WASHINGTON – The Federal Emergency Management Agency (FEMA) has postponed the roll-out date of Risk Rating 2.0 – its plan to update and extend the National Flood Insurance Program (NFIP). The original effective date of Oct. 1, 2020, has been moved back one year to Oct. 1, 2021.

This federal program, which is crucial to the Florida real estate industry, helps keep insurance affordable. Take a look at why the NFIP is so important.

“Some additional time is required to conduct a comprehensive analysis of the proposed rating structure, so as to protect policyholders and minimize any unintentional negative effects of the transition,” FEMA said in a prepared statement. The extension will also allow “all National Flood Insurance Program (NFIP) policies – including, single-family homes, multi-unit and commercial properties – to change over to the new rating system at one time instead of a phased approach.”

Risk Rating 2.0

Although the Risk Rating 2.0 program is still being developed, it’s expected to change the way NFIP calculates flood-insurance rates. As a result, it could save some homeowners money and raise the coverage cost for others.

Rather than levy premiums based on the dollar amount of insurance a homeowner wants, NFIP could operate more like traditional property insurance by weighing a roster of risk variables. Currently, rates are generally based on the amount of coverage a homeowner wants and the risk of flood their home faces – largely whether the home is inside or outside a FEMA-designated flood zone.

FEMA originally said the plan would consider multiple variables, such as the potential for hurricanes, a home’s distance from a body of water and its risk from coastal surges. It would also consider using new “loss-estimation technology” that predicts a home’s risk from climate change. It could also offer replacement cost coverage.

Florida – home to about 35 percent of all NFIP policies – could be impacted, though it’s not yet clear how a specific homeowner might be affected.

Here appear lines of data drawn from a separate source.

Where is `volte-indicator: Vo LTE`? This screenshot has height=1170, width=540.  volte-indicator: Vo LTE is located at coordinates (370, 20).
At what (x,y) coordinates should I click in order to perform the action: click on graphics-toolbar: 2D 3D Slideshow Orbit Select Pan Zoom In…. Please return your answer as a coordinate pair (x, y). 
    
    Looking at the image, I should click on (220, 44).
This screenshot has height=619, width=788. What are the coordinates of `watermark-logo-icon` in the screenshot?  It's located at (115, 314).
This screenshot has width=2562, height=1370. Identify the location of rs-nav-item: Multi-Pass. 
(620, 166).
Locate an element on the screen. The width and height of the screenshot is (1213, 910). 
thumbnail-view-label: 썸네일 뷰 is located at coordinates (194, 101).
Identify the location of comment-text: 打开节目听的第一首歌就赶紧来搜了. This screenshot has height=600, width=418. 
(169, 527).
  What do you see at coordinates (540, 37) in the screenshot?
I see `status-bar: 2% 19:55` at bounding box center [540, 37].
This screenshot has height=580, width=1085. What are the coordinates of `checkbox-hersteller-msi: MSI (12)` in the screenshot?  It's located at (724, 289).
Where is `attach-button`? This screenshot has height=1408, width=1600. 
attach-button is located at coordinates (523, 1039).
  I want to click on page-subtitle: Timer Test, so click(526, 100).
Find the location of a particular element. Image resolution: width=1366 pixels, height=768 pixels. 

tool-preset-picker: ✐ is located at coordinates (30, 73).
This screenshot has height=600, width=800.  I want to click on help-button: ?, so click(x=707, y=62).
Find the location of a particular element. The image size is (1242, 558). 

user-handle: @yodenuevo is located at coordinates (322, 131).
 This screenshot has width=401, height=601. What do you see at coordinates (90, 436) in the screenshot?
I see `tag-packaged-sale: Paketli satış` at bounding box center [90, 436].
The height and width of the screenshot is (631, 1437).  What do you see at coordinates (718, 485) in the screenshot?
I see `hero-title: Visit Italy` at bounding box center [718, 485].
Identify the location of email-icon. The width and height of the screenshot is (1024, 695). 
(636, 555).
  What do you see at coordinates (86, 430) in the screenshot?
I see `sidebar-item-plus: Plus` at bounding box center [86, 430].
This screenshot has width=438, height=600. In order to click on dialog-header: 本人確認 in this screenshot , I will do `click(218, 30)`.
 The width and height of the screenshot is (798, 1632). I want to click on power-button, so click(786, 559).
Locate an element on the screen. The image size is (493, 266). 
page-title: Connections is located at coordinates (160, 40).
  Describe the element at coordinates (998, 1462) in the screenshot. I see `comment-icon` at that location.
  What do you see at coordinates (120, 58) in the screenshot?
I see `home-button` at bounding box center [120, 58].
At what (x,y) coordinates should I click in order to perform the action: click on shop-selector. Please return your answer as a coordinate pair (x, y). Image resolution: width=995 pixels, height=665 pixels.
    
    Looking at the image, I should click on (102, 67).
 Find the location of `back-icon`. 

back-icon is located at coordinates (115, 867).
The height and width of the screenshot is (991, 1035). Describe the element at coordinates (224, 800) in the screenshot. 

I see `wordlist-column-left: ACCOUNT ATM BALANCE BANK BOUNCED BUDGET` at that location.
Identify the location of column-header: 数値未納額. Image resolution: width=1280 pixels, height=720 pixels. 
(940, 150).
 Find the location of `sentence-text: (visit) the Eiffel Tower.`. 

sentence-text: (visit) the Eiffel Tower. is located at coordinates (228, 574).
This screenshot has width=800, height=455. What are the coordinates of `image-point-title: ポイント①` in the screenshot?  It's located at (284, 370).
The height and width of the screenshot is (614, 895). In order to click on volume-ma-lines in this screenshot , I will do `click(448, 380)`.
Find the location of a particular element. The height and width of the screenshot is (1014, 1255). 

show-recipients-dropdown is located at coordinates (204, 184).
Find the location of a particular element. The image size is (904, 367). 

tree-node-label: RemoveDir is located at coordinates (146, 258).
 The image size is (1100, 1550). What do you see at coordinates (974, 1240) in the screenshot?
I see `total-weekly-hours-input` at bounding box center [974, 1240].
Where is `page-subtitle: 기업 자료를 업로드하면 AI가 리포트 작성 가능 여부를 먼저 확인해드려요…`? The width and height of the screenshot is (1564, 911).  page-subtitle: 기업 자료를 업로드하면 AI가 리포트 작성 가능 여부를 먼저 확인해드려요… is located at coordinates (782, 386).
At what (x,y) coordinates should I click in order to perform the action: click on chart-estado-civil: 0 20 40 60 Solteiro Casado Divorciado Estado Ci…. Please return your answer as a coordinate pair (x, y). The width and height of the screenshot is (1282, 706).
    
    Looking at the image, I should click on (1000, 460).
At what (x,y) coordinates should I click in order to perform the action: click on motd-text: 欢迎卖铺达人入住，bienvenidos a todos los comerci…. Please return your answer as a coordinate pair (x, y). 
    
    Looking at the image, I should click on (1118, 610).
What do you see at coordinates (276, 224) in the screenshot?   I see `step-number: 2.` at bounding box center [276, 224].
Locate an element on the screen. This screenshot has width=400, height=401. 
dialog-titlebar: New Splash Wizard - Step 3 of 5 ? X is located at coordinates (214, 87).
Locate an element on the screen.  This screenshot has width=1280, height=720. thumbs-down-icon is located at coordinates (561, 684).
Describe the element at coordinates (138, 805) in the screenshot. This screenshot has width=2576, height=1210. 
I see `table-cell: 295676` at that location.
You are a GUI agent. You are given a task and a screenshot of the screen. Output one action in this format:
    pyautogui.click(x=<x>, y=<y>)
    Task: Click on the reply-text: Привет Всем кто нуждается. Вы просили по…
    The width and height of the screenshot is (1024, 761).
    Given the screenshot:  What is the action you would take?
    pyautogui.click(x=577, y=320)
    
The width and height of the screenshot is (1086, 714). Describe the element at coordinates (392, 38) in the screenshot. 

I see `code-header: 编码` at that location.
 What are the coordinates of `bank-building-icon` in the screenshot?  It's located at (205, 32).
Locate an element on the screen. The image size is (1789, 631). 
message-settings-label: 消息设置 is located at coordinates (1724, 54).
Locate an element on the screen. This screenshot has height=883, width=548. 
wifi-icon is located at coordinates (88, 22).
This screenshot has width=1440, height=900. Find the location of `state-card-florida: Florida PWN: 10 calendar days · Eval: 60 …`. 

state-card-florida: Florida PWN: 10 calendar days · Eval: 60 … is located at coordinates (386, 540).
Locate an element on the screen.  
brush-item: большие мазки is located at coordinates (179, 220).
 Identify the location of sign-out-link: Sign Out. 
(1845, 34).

However, it’s likely that some homeowners in FEMA flood zones would see flood insurance costs increase, and that potential for higher costs led some lawmakers to push for a Risk Rating 2.0 delay.

“We’re encouraged that FEMA is listening to Congress’s concerns about the impacts of Risk Rating 2.0. FEMA’s promise to protect policyholders and minimize any unintentional negative effects in the transition is vital to ensuring the NFIP remains successful,” according to a joint news release issued by six lawmakers, including three from Florida: Reps. Charlie Crist, Debbie Mucarsel-Powell and Francis Rooney.

NFIP currently expires on Nov. 21, 2019, and Congress is working on a solution to extend it for at least a few years. Should lawmakers reach agreement, it’s unclear how a legislative fix might impact FEMA’s Risk Rating 2.0 regulatory fix.

Under U.S. law, FEMA is limited in its ability to raise rates. It’s also unclear how those limitations might impact increases under NFIP’s new risk model.